Records shown:
⟨

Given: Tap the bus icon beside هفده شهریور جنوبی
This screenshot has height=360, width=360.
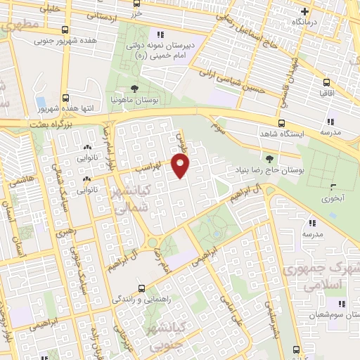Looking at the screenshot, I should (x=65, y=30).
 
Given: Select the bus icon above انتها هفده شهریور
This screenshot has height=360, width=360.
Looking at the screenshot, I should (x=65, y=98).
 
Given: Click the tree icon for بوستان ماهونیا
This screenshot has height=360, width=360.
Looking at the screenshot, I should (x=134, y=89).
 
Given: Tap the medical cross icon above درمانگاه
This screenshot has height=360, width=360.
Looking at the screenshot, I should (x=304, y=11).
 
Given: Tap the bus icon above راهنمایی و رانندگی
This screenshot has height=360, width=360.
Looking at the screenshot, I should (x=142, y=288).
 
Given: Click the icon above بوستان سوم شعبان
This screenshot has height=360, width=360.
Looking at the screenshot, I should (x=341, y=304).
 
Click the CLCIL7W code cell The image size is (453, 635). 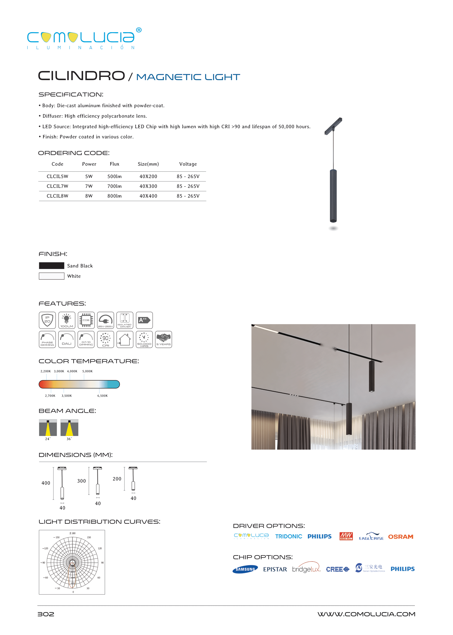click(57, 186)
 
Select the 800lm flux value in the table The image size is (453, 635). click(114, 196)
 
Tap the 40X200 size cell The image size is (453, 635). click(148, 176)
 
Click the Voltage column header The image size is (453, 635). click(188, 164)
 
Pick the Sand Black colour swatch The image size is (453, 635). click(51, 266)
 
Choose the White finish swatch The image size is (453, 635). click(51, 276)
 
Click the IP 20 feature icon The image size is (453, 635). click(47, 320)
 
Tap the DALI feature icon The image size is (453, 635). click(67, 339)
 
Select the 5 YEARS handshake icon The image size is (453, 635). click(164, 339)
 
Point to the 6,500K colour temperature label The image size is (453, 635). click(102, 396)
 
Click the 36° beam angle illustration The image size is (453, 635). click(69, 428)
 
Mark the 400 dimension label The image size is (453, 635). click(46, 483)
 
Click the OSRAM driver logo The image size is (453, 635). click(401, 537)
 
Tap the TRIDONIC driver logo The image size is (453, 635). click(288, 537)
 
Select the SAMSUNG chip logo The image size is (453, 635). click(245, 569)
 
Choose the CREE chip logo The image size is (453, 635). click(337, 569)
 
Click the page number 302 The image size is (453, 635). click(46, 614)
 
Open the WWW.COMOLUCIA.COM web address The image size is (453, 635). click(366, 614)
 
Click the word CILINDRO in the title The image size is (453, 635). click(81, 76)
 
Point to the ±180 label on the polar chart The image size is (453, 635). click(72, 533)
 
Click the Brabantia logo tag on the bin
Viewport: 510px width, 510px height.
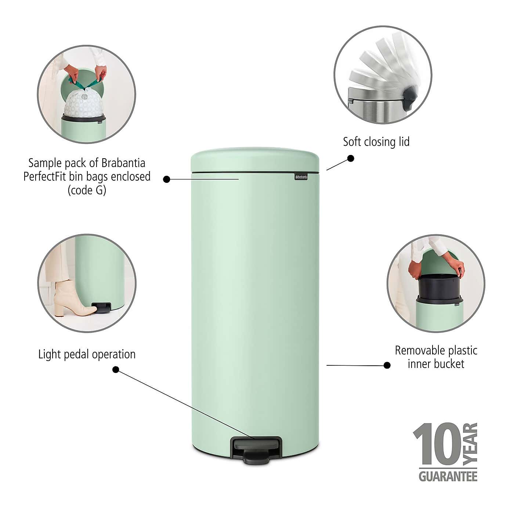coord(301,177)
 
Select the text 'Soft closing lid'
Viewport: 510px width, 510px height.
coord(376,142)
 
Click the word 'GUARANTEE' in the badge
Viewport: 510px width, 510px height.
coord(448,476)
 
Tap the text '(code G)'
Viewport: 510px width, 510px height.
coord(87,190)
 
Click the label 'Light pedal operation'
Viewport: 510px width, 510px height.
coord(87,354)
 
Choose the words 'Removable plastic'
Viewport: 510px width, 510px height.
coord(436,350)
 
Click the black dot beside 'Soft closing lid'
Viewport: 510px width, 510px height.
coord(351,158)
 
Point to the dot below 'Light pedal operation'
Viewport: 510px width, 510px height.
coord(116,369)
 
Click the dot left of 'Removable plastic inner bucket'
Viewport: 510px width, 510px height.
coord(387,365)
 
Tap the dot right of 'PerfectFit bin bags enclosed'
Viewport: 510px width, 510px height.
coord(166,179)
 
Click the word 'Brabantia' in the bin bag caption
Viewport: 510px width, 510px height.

⟩

What is expected: Please rewrite the material from the line containing "Click the 36°" through the line containing "Point to the ±180", keeping every request and reproducing only those lines. Multiply each click coordinate in the answers by 0.4, round to whole numbers with halves rounded up, and leave all other numbers unchanged.

Task response:
Click the 36° beam angle illustration The image size is (453, 635). click(28, 171)
 
Mark the 400 dimension label The image size is (453, 635). click(18, 193)
 
Click the OSRAM driver logo The image size is (453, 635). click(160, 215)
 
Tap the TRIDONIC driver logo The image size is (453, 635). click(115, 215)
 
Select the SAMSUNG chip logo The image size is (453, 635). click(98, 228)
 
Choose the CREE chip logo The image size is (453, 635). click(135, 228)
 
Click the page number 302 The image size is (453, 635). click(18, 246)
 
Open the WWW.COMOLUCIA.COM web address The image size is (453, 635). click(146, 246)
 
Click the word CILINDRO in the title The image size is (453, 635). click(32, 30)
 
Point to the ±180 label on the polar chart The image size is (453, 635). click(29, 213)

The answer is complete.